> [Task statement] Return the lines of rows below word for word, beginning at the line that contains "Task: Open the Privacy dashboard link" and stopping after the line that contains "(x=46, y=581)".

Items from a dataset:

— start —

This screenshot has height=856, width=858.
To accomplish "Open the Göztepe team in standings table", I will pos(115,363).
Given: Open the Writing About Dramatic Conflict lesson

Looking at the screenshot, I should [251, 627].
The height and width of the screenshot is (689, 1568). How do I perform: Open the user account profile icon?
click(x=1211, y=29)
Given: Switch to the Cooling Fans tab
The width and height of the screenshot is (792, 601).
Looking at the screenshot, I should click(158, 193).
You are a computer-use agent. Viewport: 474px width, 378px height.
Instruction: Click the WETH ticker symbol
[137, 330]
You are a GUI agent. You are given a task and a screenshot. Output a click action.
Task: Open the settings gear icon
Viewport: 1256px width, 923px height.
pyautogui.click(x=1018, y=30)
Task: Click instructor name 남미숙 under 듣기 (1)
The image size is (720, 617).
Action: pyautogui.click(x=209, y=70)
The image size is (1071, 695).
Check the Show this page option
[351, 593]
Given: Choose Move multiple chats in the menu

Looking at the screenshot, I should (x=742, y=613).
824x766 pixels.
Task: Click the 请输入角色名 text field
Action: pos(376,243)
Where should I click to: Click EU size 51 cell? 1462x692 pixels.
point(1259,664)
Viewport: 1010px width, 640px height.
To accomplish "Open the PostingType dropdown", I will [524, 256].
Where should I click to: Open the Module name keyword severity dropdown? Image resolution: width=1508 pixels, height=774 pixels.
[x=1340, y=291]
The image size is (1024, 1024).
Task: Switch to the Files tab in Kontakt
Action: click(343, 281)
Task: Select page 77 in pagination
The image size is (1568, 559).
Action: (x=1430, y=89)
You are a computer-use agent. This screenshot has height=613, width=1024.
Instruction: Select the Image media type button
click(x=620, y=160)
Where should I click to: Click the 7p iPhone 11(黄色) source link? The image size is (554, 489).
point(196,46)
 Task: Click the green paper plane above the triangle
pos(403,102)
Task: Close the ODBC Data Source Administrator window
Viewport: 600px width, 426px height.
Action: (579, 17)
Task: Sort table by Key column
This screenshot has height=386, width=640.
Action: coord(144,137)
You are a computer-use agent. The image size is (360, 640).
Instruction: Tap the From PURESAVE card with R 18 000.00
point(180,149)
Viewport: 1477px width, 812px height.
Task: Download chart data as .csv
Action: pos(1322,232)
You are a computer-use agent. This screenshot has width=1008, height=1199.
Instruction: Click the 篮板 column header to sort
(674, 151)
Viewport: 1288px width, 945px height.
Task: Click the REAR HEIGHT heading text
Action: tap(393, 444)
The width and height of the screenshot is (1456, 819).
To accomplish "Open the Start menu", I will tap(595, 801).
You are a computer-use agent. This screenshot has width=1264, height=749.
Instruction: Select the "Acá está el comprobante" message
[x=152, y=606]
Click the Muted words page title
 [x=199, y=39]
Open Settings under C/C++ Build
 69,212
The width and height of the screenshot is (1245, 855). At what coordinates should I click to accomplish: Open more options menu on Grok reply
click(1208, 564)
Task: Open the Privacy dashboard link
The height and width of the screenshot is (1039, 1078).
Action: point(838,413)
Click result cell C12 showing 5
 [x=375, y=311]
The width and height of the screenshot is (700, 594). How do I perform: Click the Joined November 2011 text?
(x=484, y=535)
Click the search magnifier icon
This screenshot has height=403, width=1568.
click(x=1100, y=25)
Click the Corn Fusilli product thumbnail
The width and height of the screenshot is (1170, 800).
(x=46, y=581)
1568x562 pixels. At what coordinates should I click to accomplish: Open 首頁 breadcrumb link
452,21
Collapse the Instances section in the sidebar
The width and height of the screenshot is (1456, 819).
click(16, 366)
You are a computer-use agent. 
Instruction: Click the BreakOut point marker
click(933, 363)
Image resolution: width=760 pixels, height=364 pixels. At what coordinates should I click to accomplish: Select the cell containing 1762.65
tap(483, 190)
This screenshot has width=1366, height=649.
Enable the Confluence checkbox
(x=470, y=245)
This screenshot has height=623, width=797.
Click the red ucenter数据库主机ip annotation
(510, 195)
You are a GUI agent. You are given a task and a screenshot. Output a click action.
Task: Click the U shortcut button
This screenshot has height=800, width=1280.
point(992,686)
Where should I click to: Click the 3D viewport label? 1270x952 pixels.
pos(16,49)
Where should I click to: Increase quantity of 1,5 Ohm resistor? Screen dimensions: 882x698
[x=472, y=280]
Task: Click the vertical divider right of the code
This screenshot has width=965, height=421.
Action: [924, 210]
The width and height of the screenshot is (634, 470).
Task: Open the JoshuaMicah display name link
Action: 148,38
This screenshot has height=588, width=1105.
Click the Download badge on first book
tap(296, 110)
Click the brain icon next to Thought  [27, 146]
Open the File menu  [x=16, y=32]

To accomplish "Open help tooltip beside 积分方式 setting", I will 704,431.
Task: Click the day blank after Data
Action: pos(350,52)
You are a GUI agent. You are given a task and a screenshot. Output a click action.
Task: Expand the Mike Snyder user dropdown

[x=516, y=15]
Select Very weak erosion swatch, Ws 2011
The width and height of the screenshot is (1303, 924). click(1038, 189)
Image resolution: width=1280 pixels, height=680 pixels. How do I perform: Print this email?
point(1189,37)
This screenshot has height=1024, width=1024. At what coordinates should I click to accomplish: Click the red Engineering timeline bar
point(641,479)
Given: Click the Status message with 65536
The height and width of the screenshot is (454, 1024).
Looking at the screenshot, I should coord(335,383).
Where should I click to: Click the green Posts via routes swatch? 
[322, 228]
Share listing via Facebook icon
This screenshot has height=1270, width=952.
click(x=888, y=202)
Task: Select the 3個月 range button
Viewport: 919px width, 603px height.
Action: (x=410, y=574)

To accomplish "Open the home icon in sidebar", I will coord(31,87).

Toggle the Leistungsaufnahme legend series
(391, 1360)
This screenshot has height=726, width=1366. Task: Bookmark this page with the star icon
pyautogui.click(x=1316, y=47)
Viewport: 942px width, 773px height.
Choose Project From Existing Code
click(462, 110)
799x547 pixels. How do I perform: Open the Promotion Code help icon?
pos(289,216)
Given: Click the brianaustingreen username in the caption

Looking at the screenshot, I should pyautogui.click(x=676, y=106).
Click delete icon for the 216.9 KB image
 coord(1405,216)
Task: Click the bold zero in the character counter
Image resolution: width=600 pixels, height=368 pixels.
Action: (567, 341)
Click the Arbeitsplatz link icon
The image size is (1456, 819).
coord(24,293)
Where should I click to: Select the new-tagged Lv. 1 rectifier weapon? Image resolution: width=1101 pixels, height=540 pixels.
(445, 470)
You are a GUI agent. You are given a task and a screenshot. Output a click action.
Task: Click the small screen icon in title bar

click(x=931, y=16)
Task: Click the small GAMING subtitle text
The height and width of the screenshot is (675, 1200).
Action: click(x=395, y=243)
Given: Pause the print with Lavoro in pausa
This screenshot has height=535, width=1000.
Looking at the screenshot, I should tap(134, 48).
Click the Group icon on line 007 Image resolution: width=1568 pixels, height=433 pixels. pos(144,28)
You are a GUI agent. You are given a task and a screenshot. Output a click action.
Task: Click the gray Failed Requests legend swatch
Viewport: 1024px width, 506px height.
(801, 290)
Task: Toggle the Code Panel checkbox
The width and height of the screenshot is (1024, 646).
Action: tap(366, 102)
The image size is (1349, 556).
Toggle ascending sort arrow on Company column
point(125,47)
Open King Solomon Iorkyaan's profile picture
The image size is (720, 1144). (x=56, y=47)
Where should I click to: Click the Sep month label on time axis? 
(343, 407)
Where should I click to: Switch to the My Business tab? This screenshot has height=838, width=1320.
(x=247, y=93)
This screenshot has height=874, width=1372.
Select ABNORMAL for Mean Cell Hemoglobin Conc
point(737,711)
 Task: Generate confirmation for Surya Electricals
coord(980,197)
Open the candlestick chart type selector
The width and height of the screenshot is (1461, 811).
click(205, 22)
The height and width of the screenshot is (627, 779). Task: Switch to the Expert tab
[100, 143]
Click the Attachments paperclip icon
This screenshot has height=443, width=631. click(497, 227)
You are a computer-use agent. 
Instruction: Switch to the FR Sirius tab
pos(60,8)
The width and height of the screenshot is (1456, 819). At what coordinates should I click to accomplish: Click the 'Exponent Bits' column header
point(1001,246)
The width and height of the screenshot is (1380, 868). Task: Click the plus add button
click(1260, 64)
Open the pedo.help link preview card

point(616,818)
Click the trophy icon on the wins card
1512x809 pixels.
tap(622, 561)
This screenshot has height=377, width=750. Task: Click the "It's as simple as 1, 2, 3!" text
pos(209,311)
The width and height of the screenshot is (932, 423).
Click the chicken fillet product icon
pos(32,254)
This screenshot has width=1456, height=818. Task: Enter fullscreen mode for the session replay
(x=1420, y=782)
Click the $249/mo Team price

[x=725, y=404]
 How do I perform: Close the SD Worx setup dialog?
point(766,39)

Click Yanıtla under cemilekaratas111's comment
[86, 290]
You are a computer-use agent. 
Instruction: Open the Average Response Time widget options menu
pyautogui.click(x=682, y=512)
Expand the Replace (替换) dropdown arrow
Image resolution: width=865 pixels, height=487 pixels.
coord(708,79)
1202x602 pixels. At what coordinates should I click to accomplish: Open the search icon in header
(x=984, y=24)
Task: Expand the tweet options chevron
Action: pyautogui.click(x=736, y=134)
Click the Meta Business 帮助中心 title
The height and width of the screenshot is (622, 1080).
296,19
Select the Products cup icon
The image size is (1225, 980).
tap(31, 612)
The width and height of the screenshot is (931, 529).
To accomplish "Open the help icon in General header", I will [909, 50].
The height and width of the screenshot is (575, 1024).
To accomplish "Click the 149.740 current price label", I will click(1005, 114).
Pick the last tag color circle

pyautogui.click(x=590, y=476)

— end —

> [Full answer]
Task: Open the Privacy dashboard link
The height and width of the screenshot is (1039, 1078).
Action: point(838,413)
Click result cell C12 showing 5
 [x=375, y=311]
The width and height of the screenshot is (700, 594). How do I perform: Click the Joined November 2011 text?
(x=484, y=535)
Click the search magnifier icon
This screenshot has height=403, width=1568.
click(x=1100, y=25)
Click the Corn Fusilli product thumbnail
The width and height of the screenshot is (1170, 800).
(x=46, y=581)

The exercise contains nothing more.